>> begin STORED RECORDS

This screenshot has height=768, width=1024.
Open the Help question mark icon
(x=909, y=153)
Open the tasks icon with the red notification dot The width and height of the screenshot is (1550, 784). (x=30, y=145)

>> end STORED RECORDS
>> begin STORED RECORDS

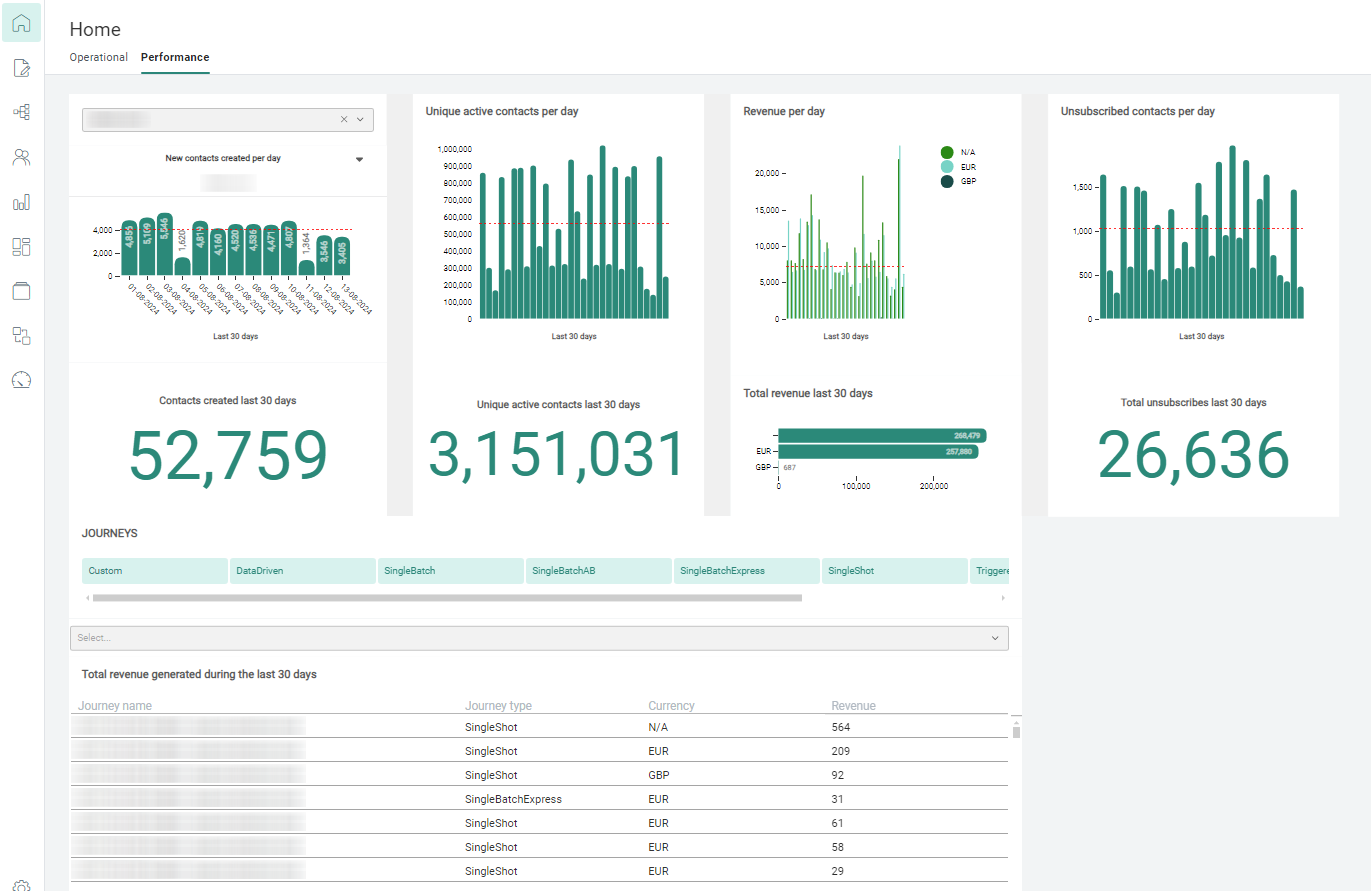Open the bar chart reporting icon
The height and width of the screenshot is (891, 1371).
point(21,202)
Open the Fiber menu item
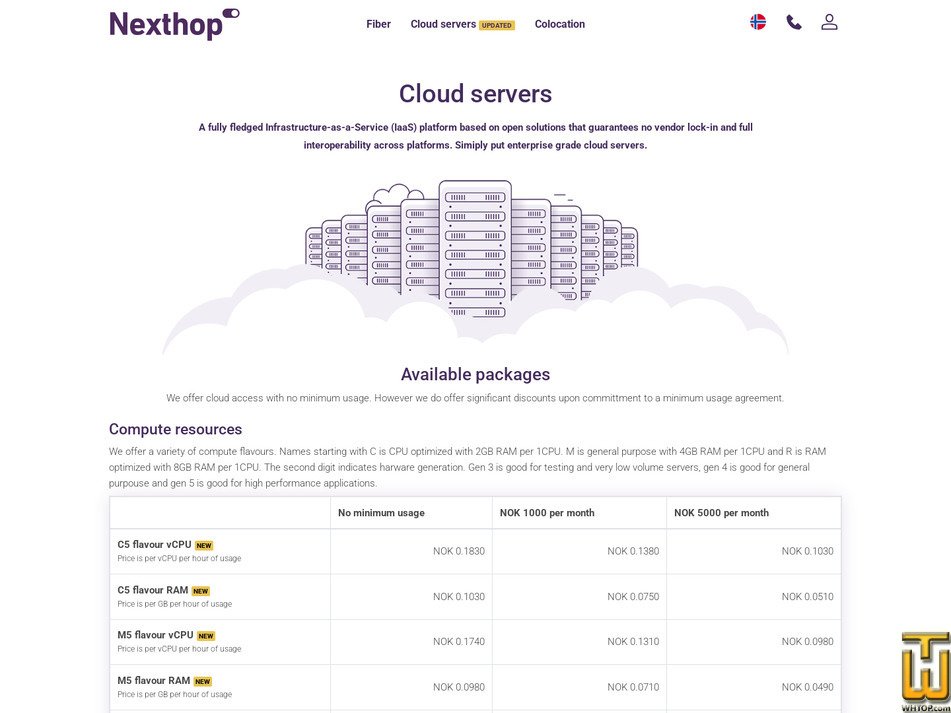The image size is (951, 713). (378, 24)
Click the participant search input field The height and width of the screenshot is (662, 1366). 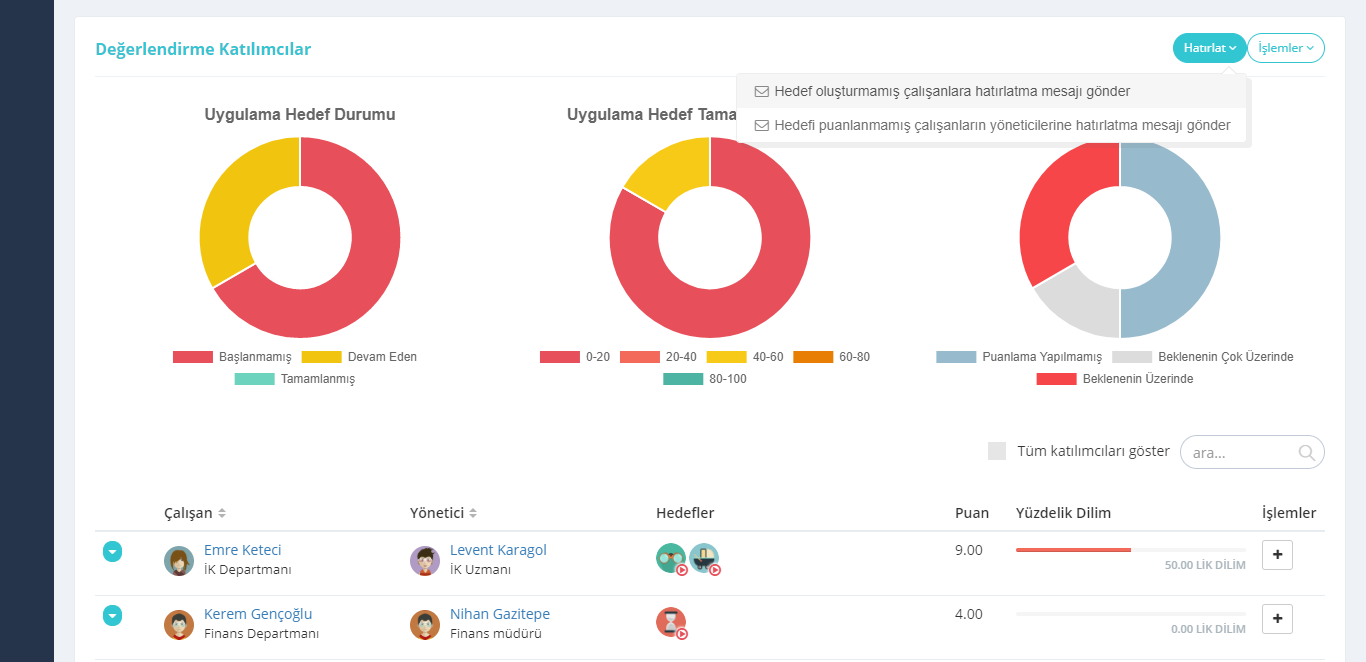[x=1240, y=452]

>> end STORED RECORDS
>> begin STORED RECORDS

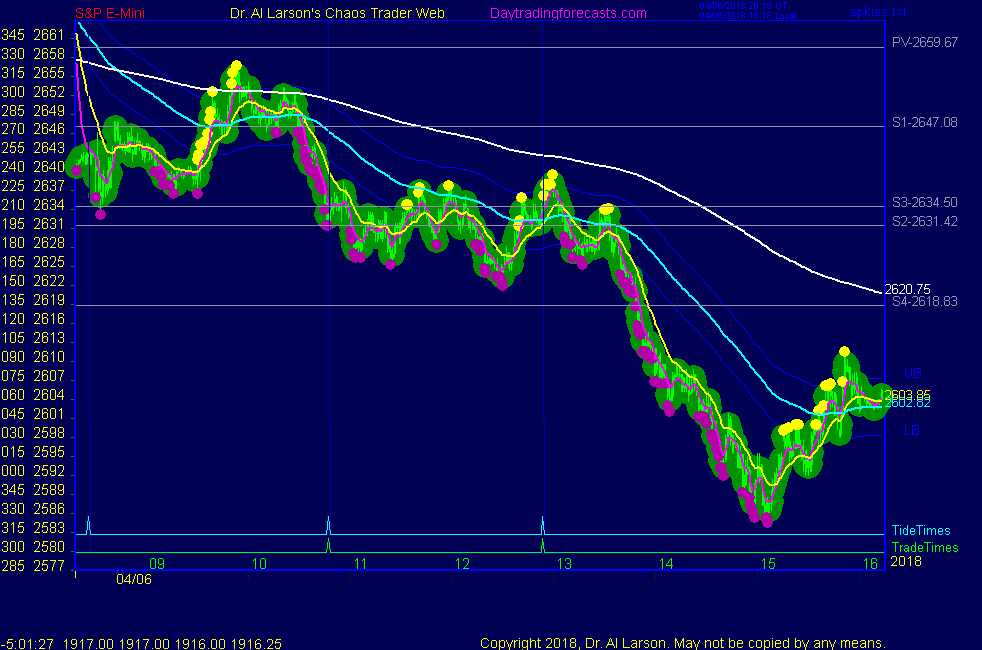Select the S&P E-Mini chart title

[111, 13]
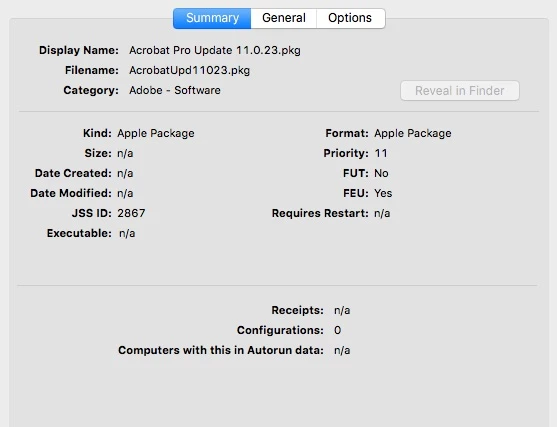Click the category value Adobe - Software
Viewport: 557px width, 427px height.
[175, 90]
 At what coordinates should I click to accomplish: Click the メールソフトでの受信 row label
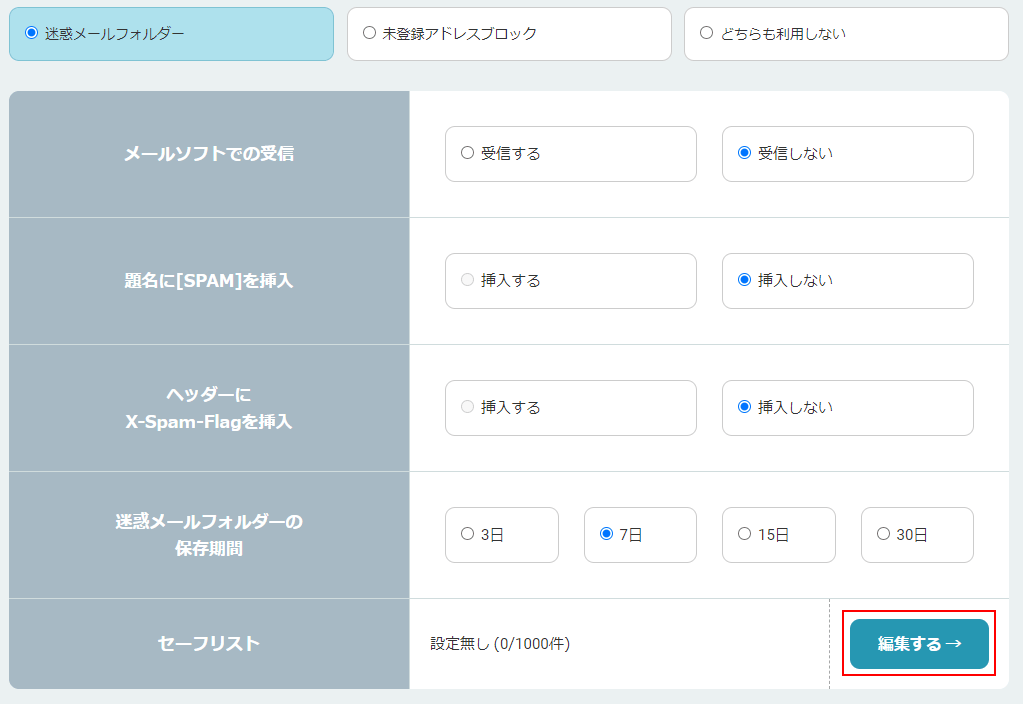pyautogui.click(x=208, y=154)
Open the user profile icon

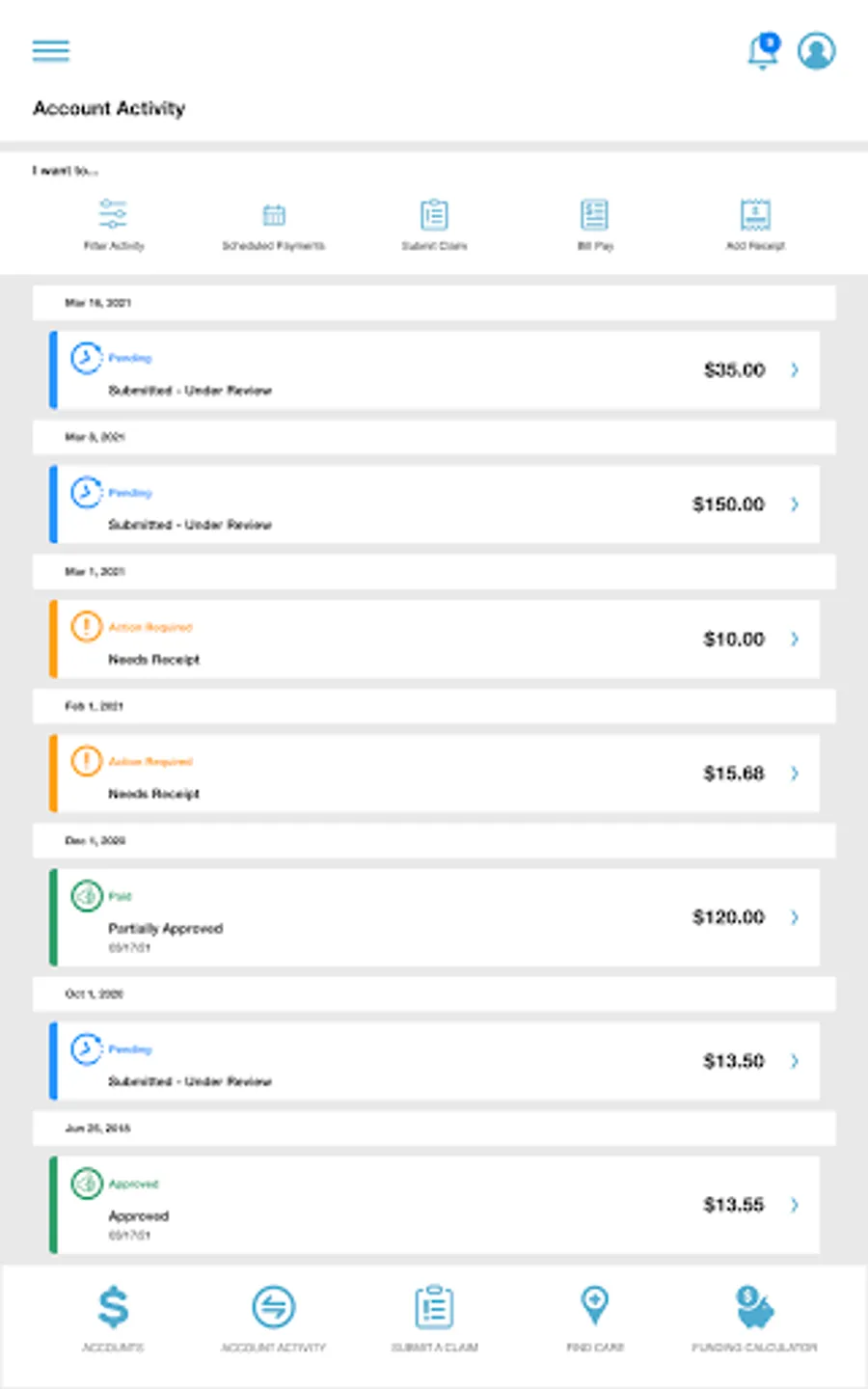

>> end STORED RECORDS

→ **WHAT IS BEING ASKED**
Write out, word for word, the part of the rows that opens with the line containing "This screenshot has height=768, width=1024." and closes with the line containing "Open the tasks", including both of those lines and nothing else.

→ **EXERCISE RESPONSE**
This screenshot has height=768, width=1024.
Open the Help question mark icon
(x=909, y=153)
Open the tasks icon with the red notification dot The width and height of the screenshot is (1550, 784). (x=30, y=145)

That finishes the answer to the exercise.